▶ EXERCISE OBJECTIVE: Only lines holding the word "agent" are wanted. Copy them from the listing below.

▶ THE RECORDS:
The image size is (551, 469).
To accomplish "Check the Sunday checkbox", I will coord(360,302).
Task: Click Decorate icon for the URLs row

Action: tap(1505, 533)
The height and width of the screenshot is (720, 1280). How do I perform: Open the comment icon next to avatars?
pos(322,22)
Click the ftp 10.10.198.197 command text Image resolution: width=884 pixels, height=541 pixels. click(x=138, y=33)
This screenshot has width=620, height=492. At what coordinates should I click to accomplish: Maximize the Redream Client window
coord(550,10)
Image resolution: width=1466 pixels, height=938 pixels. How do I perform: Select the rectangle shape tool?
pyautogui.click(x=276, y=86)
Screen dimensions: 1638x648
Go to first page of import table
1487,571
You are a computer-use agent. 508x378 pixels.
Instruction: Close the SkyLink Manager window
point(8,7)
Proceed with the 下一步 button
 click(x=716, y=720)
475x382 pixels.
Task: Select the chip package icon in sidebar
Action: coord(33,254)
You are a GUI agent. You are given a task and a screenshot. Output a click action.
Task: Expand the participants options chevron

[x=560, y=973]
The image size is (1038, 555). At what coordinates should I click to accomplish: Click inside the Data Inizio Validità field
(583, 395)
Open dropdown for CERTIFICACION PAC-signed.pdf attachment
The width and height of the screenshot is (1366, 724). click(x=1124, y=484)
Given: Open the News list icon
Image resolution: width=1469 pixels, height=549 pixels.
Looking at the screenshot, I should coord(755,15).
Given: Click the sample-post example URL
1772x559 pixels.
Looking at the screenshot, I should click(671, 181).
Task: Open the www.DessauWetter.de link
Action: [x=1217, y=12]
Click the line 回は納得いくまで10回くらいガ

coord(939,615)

▶ WRITTEN RESPONSE:
You are a computer-use agent. 508x378 pixels.
You are a GUI agent. You are given a task and a screenshot. Output a click action.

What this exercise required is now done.